UTF-16 (UTF = Unicode Transformation Format) builds on UCS-2. Indeed, for characters on the BMP, UTF-16 is identical to UCS-2; the difference lies in planes above the BMP. UTF-16 is capable of representing characters in planes 1 through 16 (even though no planes above 3 are specified yet) with a surrogate pair, that is, it uses two 16-bit values to store a character. This means that you can't measure the length of a UTF-16 string by counting how many 16-bit values it has!
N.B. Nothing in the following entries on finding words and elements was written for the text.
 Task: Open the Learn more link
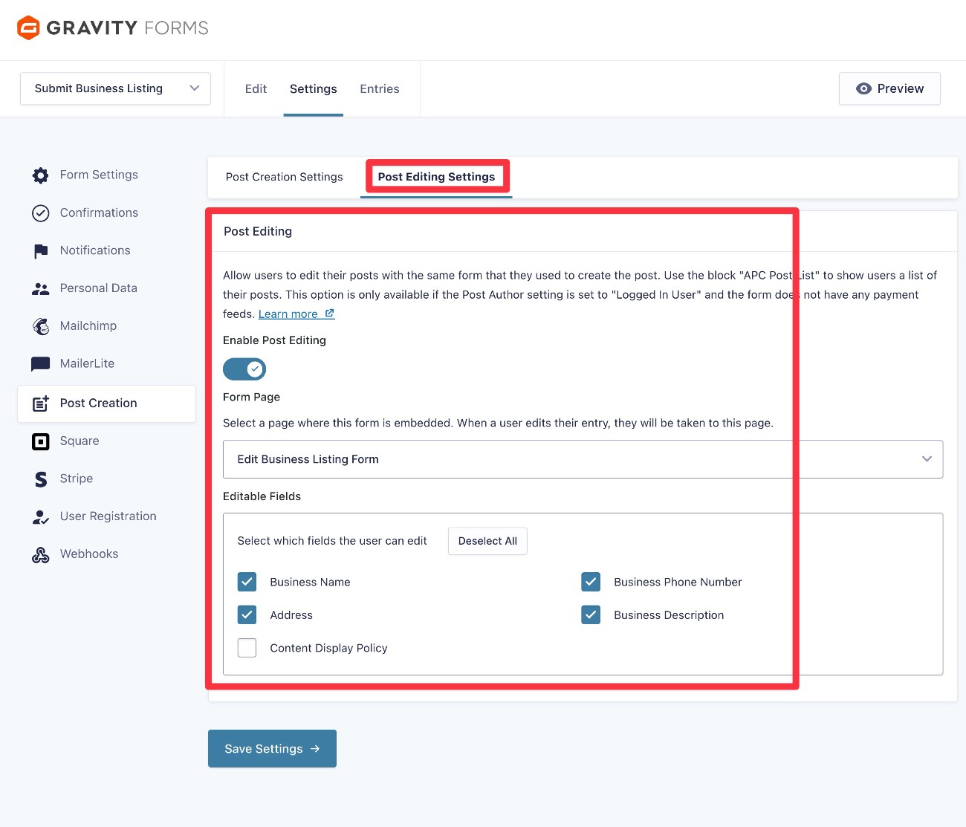click(290, 314)
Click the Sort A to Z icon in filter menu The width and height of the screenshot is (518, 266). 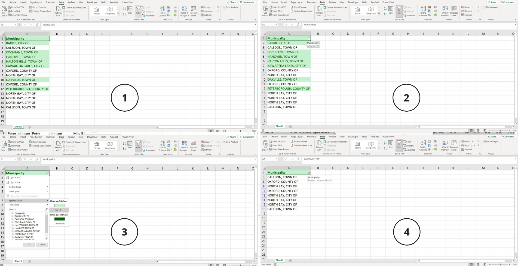[8, 178]
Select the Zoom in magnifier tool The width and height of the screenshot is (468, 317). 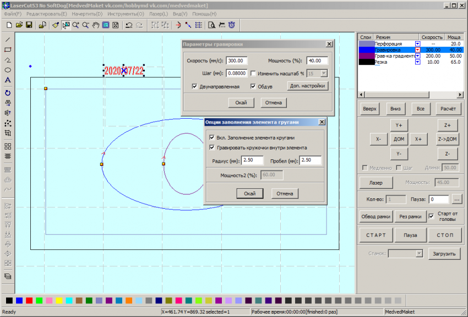click(x=75, y=25)
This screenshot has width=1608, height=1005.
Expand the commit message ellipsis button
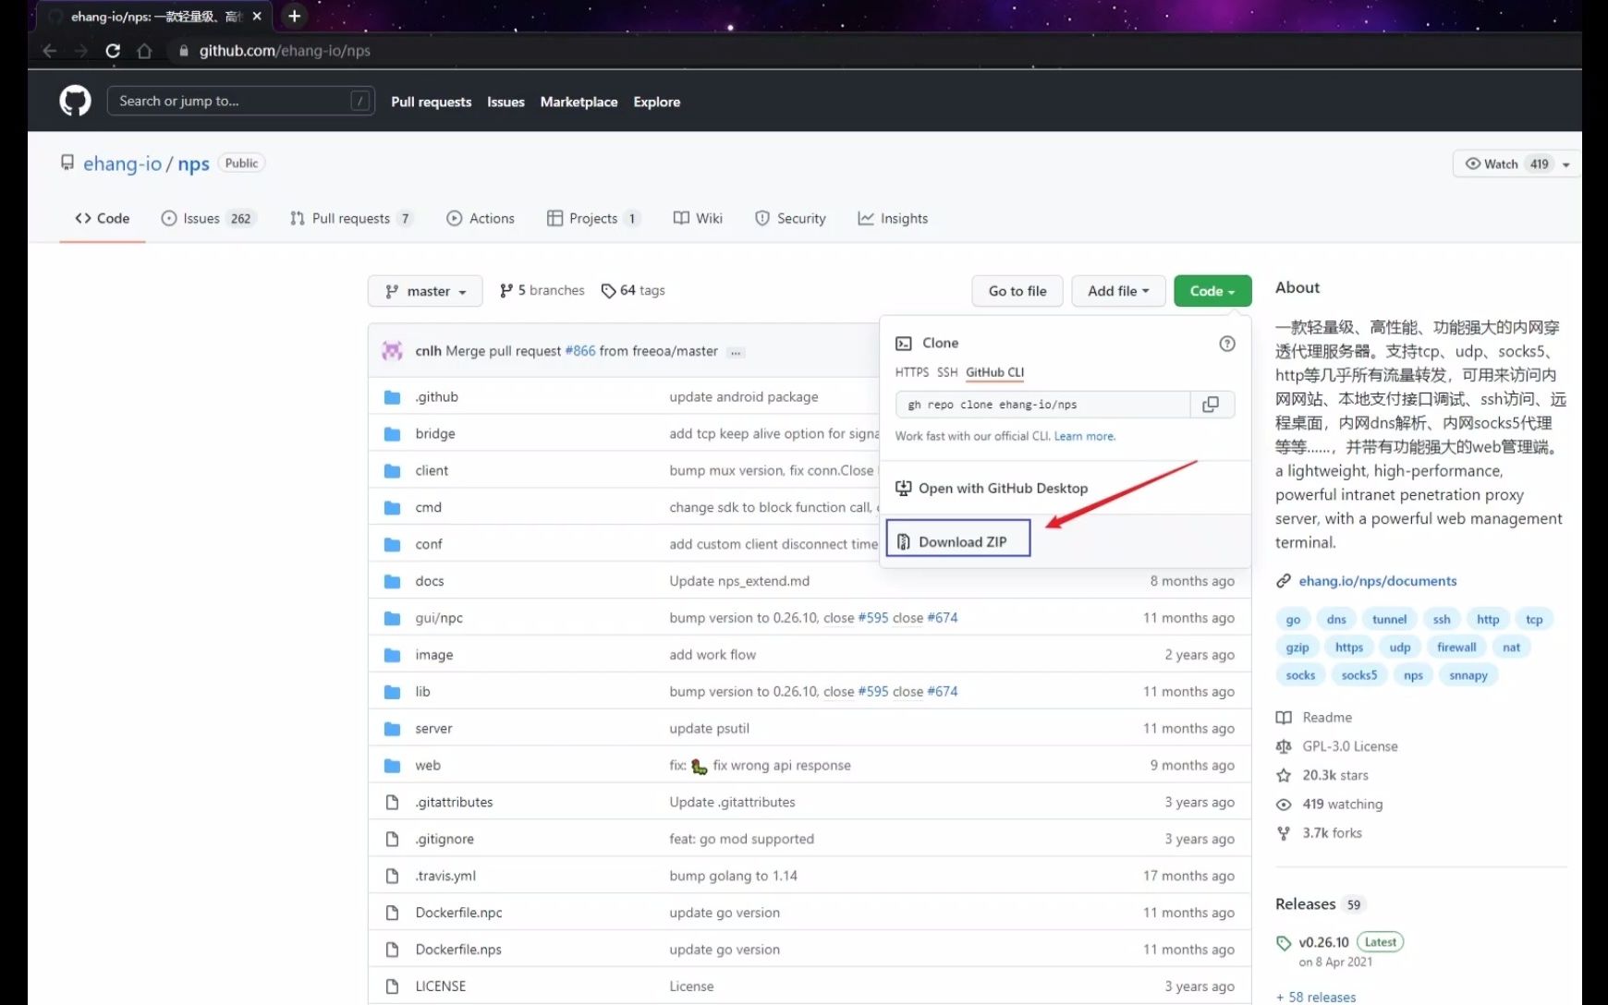click(735, 351)
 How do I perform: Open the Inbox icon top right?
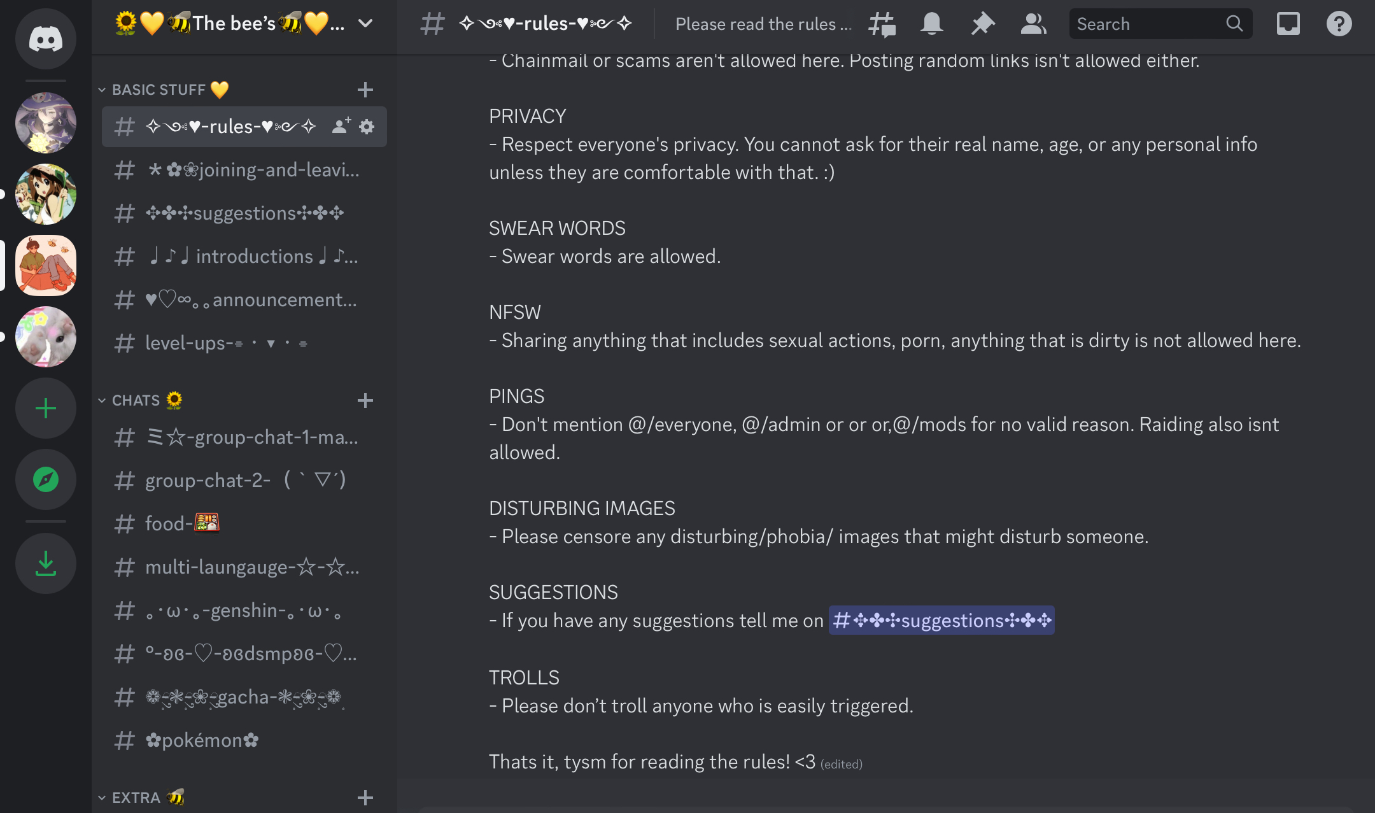coord(1288,24)
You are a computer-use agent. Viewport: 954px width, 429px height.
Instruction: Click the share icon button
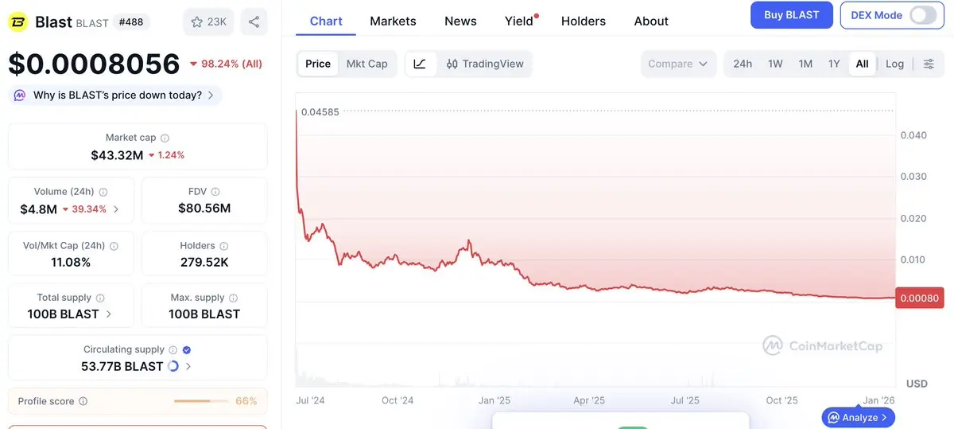[x=254, y=21]
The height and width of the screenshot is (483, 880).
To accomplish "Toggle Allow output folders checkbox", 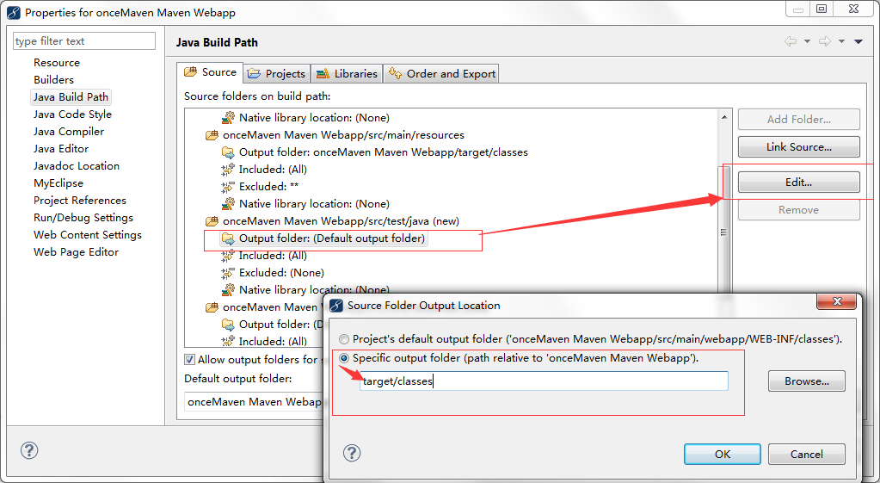I will 190,360.
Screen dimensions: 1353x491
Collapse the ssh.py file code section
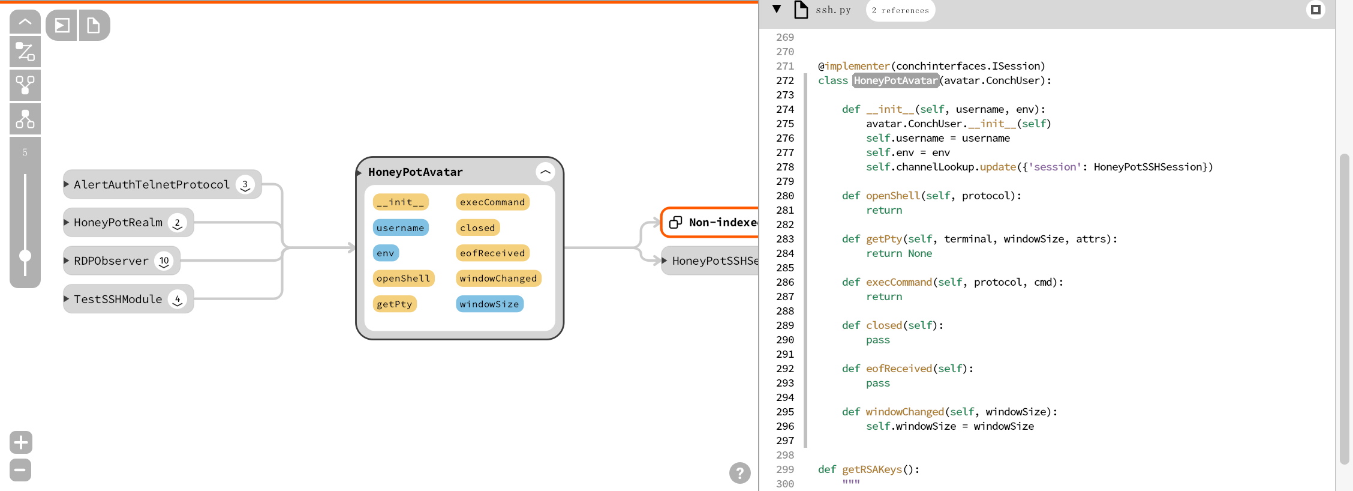[x=777, y=9]
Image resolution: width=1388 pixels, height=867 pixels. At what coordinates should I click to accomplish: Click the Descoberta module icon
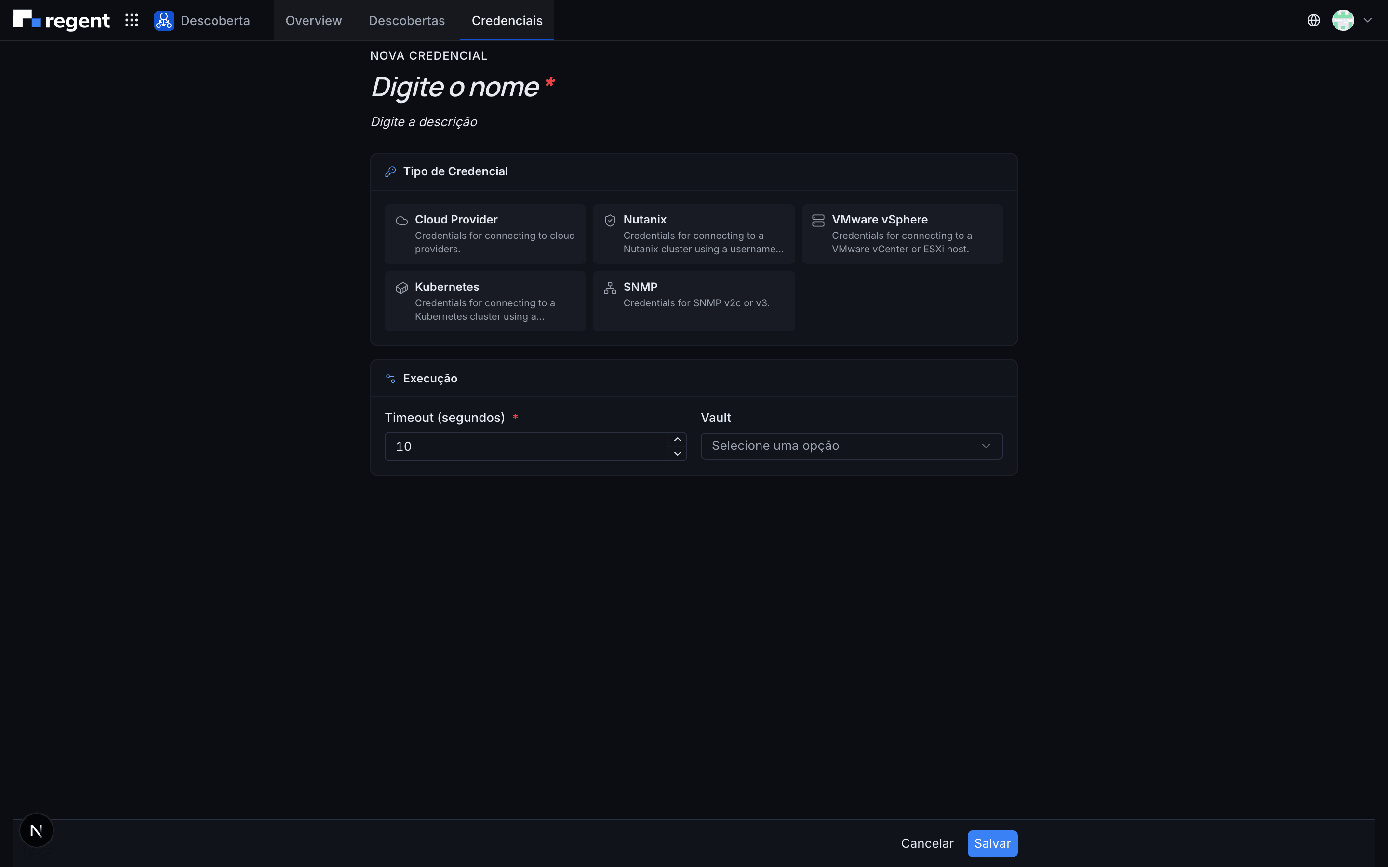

UTF-8 is similar to UTF-16, but a character can be encoded as anything ranging from 1 to 6 bytes, although no character is mapped to anything that would be over 4 bytes long in UTF-8. Similarly to how UTF-16 is identical to UCS-2 for the BMP, UTF-8 is identical to Western encoding for the ASCII range (U+0000 to U+007F), making it "backwards compatible" with software that isn't Unicode-aware. It also means that text that is mostly composed of ASCII characters (such as, say, ASS subtitles) will be much shorter as UTF-8 than as other Unicode formats. That's why Aegisub uses UTF-8 as its standard format.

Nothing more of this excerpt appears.